▶ **TEXTO DADO**:

Con la suavidad y profundidad que caracteriza su recorrido, Gilmour se adentra en Rattle that lock hundiendo sus dedos viejos en el corazón de la guitarra. “5 AM” –el track que abre el disco– tiene resabios de “Shine on you crazy diamond” y de “Goodbye blue sky”, pero todo se vuelve nuevo unos minutos después cuando empieza el primer corte del álbum, el homónimo “Rattle that lock”.

David Gilmour Rattle that lockAllí, Gilmour parece pedirle ropa prestada a varios músicos que han sido parte de su troupe. Suena a David Bowie, a David Crosby y, sin parecerse mucho a lo que el ex Pink Floyd ha mostrado desde On an island (2006), tiene esas dos o tres características que convierten cuatro notas en una obra maestra: la guitarra que se escurre entre los colchones de un hammond tocado por el propio Gilmour y la percusión ecléctica de Steve DiStanislao; el dejo de afonía de su voz que no llega a gastarse; el solo que se esconde en fade. En el todo, “Rattle that lock” suena –también– al propio Gilmour.

Cuando llega “Faces of Stone” reaparecen las dudas. ¿Por qué vuelve a sacudir viejas melodías? ¿Para qué lado irá el álbum, finalmente? Tras un comienzo sinuoso de notas sueltas sobre un teclado sin estridencia, una guitarrita acústica pide permiso, se ubica en el centro de la escena y sobre ella se monta Gilmour y desenfunda el caño de sus cuerdas vocales para cantar, sin tapujos, una historia de terror.

Acá sí se nota On an island y las performances Remember that night (2006, en el Royal Albert Hall) y Live in Gdańsk (2008). Los años más recientes de Gilmour se ponen de manifiesto en los pocos más de cinco minutos que dura la canción. “Faces of stone that watched from the dark, as the wind swirled and you took my arm in the park” (“Caras de piedra que observaban desde la oscuridad, mientras el viento se arremolinaba y usted tomó mi brazo en el parque”), canta y asusta Gilmour.

Y sigue. “A boat lies waiting” (Un barco que se encuentra en espera), logra que el inglés se siente al piano y con pocos acordes vuelva a mostrar su obsesión sobre el agua: desde su barco-estudio (en donde se grabó la mayoría de éste álbum) hasta el megaconcierto de Pink Floyd en Venecia en 1989.

▶ **DATOS PROPORCIONADOS**:
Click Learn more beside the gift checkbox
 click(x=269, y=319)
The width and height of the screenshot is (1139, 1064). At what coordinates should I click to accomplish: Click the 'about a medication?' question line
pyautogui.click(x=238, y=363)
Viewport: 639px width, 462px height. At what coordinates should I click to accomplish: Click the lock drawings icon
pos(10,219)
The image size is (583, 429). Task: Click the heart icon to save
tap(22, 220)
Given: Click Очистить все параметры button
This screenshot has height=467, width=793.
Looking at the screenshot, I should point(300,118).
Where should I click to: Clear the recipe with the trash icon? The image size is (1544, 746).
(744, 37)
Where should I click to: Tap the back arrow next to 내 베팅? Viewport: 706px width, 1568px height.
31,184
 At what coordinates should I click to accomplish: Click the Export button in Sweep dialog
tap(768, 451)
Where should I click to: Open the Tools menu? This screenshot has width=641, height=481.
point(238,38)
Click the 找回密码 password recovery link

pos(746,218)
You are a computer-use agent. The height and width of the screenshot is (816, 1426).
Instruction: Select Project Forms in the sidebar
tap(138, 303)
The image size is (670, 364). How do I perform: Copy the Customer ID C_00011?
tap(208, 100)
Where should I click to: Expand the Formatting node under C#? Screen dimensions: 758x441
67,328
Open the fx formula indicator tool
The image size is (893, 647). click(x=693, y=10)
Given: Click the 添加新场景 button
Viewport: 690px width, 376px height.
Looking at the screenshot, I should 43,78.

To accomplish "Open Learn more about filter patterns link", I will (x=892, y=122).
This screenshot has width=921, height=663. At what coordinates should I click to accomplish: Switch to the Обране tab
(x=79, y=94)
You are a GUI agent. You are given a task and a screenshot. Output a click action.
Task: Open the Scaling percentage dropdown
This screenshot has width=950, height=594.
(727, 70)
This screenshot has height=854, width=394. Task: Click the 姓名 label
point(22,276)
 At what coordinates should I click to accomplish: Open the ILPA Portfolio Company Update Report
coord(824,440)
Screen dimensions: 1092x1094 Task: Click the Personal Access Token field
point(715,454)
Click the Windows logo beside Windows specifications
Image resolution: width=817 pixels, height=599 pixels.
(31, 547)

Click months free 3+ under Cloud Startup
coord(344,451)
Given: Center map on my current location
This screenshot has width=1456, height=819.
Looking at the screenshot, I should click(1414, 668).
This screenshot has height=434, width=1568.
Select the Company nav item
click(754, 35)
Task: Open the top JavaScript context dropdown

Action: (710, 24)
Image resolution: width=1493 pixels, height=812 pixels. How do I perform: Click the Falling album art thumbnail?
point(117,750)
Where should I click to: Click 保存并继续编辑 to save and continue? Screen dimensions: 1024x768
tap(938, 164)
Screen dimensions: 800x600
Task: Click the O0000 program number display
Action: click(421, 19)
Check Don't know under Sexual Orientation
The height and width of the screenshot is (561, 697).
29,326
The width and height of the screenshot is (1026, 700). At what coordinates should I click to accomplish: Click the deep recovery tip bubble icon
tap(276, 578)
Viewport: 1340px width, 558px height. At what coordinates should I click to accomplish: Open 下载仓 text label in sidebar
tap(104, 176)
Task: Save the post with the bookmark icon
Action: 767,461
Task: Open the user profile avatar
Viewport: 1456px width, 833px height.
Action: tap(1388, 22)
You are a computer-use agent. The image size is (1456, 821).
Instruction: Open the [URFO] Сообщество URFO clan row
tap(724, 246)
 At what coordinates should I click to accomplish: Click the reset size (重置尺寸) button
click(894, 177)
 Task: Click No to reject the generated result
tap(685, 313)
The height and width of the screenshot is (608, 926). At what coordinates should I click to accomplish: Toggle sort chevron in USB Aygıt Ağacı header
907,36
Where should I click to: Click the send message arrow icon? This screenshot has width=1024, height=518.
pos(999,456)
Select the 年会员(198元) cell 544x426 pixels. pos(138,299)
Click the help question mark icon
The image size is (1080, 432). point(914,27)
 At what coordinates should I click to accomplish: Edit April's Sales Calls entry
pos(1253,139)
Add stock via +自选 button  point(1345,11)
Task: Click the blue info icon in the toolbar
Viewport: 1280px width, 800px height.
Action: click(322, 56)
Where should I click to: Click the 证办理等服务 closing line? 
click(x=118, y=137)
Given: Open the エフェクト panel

▶ **TAREAS**:
(A) Según la reseña de Rattle that lock, ¿dónde se grabó la mayor parte del álbum?
(B) Prosigue la reseña de Rattle that lock a partir de su último párrafo.
Los ítems proceden de otra fuente.

▶ **RESPUESTAS**:
(A) En el barco-estudio de Gilmour.

(B)
Promediando la lista, sólo falta encontrar un hilo conductor; algo que funcione como amalgama entre cada canción y es en “Dancing right in front of me” que ese algo aparece. Es puro Gilmour. Es un señor con cara de enojado frente a un micrófono, resistiéndose a envejecer, sugiriendo una confesión; susurrando humanidad. “Now in this silence what more is there to do? Something has broken in me and in you” (¿Ahora, en este silencio, qué más queda por hacer? Algo se ha roto entre vos y yo), pregunta intrigado el viejo solitario, expuesto al miedo del amor, del desamor y de la eterna duda por saber para qué sucede todo.

De allí se escapa de la forma que mejor sabe: retrocede atacando con solos de guitarra que pueden ser silbados, para dar paso a “In any tongue”, la canción más oscura —quizás— de todo el disco. “No sugar is enough to bring sweetness to his cup” (No hay azúcar suficiente para darle dulzura a su taza), protesta el Caballero británico. Y agrega: “What has he done? God help my son” (¿Qué ha hecho? Dios ayuda a mi hijo). Con lugar para un intermezzo en medio de la canción, un pianito queda sonando a modo de preludio para la queja. Gilmour se muestra como lo que es: un león enojado y satisfecho a la vez.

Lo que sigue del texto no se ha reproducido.